Cominmag.ch

Quand la pub s'invite dans la vie

J’ai beaucoup écrit ces derniers temps, à l’occasion de Visions du réel, festival international de cinéma de Nyon, sur le mélange entre fiction et documentaire. J’ai évoqué notamment les émotions qui peuvent surgir quand les personnes dont les cinéastes proposent le portrait sont présentes à la projection. Non pas les acteurs, mais les personnes de la vraie vie! Tout à coup le cinéma parvient à faire surgir ses héros en dehors de l’écran. Comme Woody Allen l’avait imaginé dans « La Rose pourpre du Caire ».

En même temps, j’avais inscrit dans un coin de carnet quelques idées pour cette chronique. J’avais ainsi noté qu’Opus One, organisateur de la venue de « Mamma Mia !» à l’Arena de Genève, avait lancé pas mal d’invitations aux premières représentations afin de susciter un bouche à oreille enthousiaste. De la publicité vivante, dont les acteurs sont tous ceux qui vont, à la pause café du lendemain, raconter à leurs collègues les couleurs, les rythmes, les chansons reprises en choeur… D’ailleurs, à Genève, le Grand Théâtre utilise une méthode similaire en proposant à des jeunes de 18 à 30 ans un accès privilégié à condition de devenir ses relais dans les universités et les hautes écoles. Tout cela est encore très gentil.

Sur mon carnet, j’ai aussi gardé quelques images de cette foule de téléphones portables qui photographiaient la descente en rappel d’une bande d’acrobates le long de la façade d’un grand magasin. De loin, j’ai crû un instant que les syndicats qui menaient campagne contre cette grande surface, l’accusant d’avoir sanctionné une employée pour son activisme, avaient pris d’assaut, plus ou moins symboliquement, le bâtiment. Mais j’ai compris bien vite que j’étais loin du compte quand j’ai découvert que les acrobates, habillés en employés modèles, dévoilaient au fur et à mesure de leur descente la photographie géante d’un nouveau modèle de machine à café.
Et nous étions tous là à envoyer de superbes publicités gratuites à nos connaissances avec nos téléphones portables!

Un collègue écrivant pour un gratuit romand hésitait à faire un petit reportage. Je lui ai rappelé qu’il vivait grâce à la publicité et que plus les marques trouveraient ainsi d’autres moyens pour faire parler d’elles que de payer des encarts dans la journaux, moins il aurait de chance de garder son emploi.

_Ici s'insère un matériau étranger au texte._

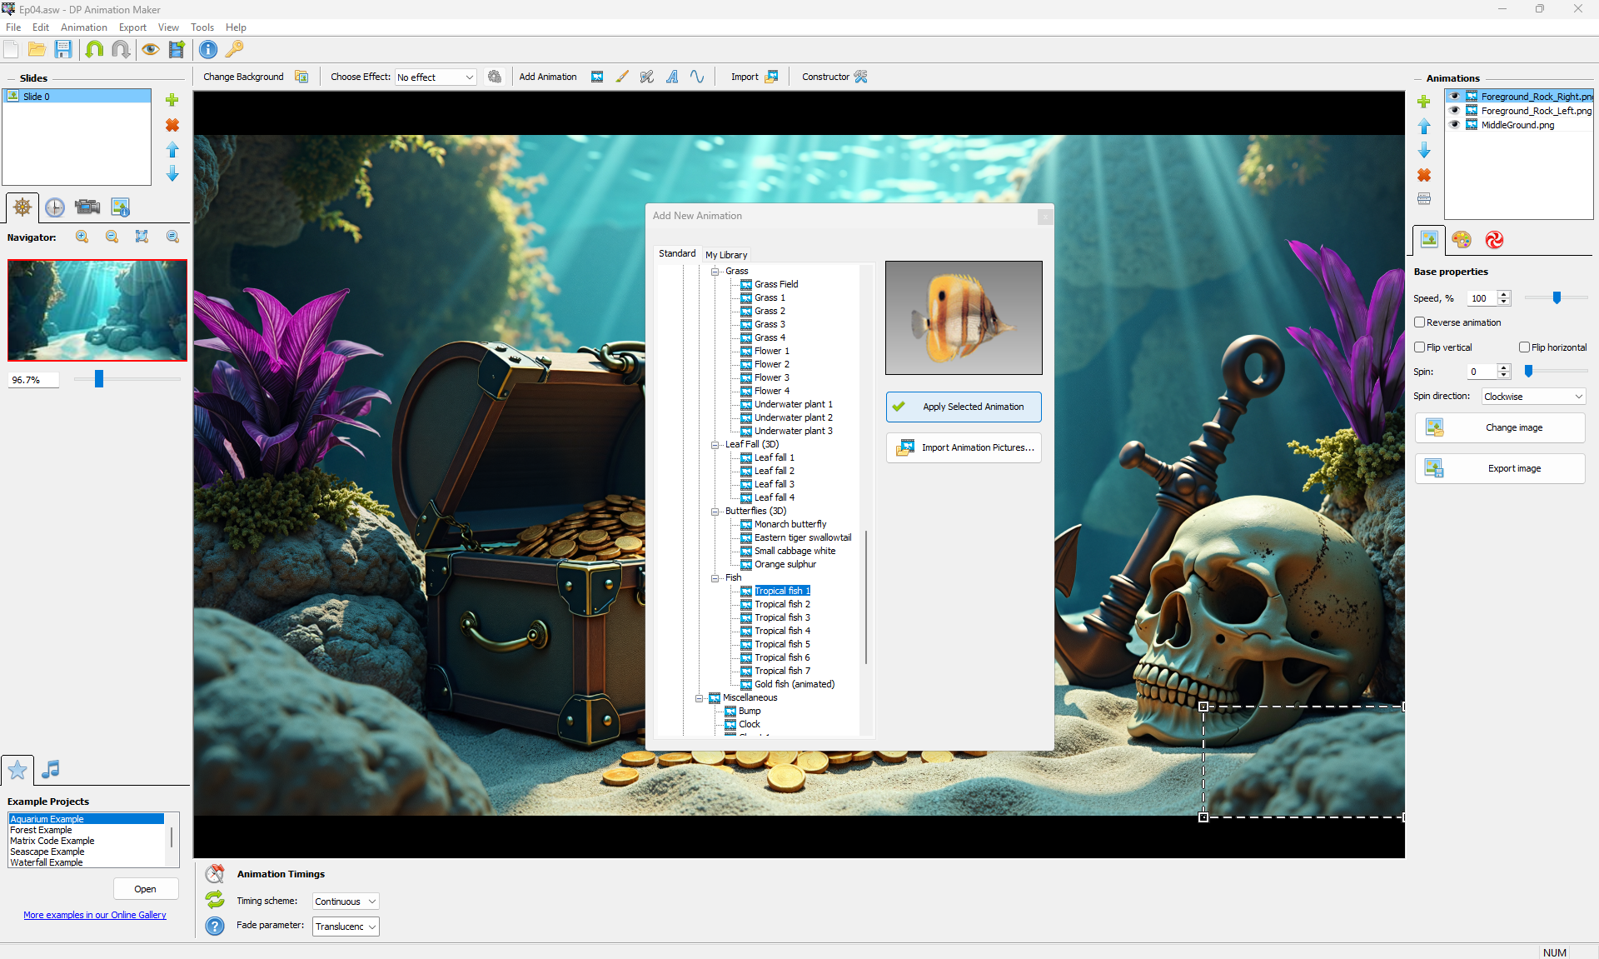Delete selected animation with red X
This screenshot has width=1599, height=959.
tap(1424, 175)
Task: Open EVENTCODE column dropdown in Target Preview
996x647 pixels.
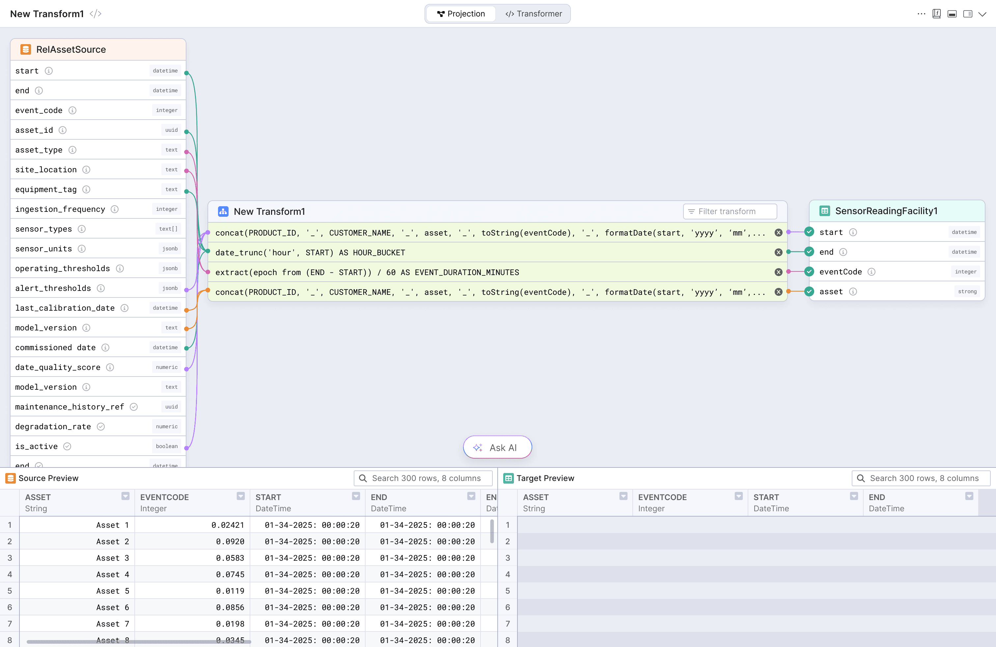Action: tap(738, 496)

Mais, trêve de réflexion, son journal a de toute façon mis sur son site une photo envoyée par un « reporter mobile ». Il incite en effet ses lecteurs à envoyer sms et mms lorsqu’ils sont témoins d’une actualité. Pour 50 ou 100 francs si les informations sont sélectionnées.

Voilà. Moi , je commence à avoir le cerveau bourdonnant de buzz et autres virus. Je crains une épidémie de rhume publicitaire. Une pandémie qui mettra en péril les cellules saines de l’information. Mais ce doit être la panique du H1N1.